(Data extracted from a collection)
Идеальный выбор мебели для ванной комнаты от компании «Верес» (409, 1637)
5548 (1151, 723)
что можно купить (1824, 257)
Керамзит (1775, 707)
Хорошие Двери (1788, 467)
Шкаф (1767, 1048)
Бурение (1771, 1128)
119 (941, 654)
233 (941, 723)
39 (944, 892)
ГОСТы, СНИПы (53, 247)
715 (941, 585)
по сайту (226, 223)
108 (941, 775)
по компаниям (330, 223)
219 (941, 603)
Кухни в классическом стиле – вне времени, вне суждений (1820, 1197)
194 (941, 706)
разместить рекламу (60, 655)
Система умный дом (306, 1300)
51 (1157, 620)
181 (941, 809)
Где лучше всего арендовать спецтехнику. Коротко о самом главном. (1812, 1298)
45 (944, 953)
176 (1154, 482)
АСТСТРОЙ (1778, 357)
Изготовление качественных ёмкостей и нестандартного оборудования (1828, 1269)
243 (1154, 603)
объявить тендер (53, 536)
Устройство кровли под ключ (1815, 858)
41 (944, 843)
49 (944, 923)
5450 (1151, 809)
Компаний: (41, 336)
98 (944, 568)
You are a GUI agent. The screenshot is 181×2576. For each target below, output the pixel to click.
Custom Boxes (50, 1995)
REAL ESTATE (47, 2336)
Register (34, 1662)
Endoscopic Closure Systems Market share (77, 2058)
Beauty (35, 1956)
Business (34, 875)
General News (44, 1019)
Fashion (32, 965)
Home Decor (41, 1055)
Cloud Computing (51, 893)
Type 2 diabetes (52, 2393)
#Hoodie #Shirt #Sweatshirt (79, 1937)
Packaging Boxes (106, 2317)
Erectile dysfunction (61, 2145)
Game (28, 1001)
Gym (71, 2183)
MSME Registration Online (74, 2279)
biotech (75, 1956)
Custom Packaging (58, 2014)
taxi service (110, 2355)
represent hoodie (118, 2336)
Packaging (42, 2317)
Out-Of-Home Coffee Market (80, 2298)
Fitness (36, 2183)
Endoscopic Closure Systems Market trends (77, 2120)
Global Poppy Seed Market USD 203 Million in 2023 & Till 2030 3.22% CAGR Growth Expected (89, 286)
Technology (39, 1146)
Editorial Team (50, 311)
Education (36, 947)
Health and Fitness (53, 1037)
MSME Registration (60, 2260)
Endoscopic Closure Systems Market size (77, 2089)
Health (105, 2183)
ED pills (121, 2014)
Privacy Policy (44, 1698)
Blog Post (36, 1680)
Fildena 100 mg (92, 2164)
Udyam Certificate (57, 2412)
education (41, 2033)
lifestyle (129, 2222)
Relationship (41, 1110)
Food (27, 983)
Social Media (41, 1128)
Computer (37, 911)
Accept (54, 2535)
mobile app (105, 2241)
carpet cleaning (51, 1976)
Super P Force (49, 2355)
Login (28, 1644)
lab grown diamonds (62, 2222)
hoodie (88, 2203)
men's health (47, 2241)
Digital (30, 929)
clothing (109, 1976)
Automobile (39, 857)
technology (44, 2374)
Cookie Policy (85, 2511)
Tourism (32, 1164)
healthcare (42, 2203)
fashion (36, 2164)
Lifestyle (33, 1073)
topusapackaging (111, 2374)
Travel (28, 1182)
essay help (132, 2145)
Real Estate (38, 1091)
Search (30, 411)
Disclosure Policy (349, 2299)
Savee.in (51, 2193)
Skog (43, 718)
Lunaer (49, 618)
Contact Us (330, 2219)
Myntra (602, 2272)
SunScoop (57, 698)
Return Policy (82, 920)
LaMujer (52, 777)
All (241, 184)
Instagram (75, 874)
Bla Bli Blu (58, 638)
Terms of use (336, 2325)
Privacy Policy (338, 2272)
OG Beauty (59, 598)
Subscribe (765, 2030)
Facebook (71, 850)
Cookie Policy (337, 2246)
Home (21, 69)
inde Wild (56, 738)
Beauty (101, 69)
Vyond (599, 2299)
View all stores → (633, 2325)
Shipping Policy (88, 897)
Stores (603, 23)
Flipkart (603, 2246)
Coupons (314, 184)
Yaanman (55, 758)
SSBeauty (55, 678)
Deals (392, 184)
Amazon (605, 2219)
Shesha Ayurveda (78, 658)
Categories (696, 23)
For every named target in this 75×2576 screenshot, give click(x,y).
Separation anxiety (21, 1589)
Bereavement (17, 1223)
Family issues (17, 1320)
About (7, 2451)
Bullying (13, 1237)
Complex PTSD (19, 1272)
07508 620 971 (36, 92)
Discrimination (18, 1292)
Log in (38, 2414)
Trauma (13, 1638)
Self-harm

§ **Your goal**:
The lines needed run from the first line of the data through the line containing "98 (944, 568)"; give them again exactly and nothing else.

§ **Solved problem**:
Идеальный выбор мебели для ванной комнаты от компании «Верес» (409, 1637)
5548 (1151, 723)
что можно купить (1824, 257)
Керамзит (1775, 707)
Хорошие Двери (1788, 467)
Шкаф (1767, 1048)
Бурение (1771, 1128)
119 (941, 654)
233 (941, 723)
39 (944, 892)
ГОСТы, СНИПы (53, 247)
715 (941, 585)
по сайту (226, 223)
108 (941, 775)
по компаниям (330, 223)
219 (941, 603)
Кухни в классическом стиле – вне времени, вне суждений (1820, 1197)
194 (941, 706)
разместить рекламу (60, 655)
Система умный дом (306, 1300)
51 (1157, 620)
181 (941, 809)
Где лучше всего арендовать спецтехнику. Коротко о самом главном. (1812, 1298)
45 (944, 953)
176 (1154, 482)
АСТСТРОЙ (1778, 357)
Изготовление качественных ёмкостей и нестандартного оборудования (1828, 1269)
243 (1154, 603)
объявить тендер (53, 536)
Устройство кровли под ключ (1815, 858)
41 (944, 843)
49 (944, 923)
5450 (1151, 809)
Компаний: (41, 336)
98 (944, 568)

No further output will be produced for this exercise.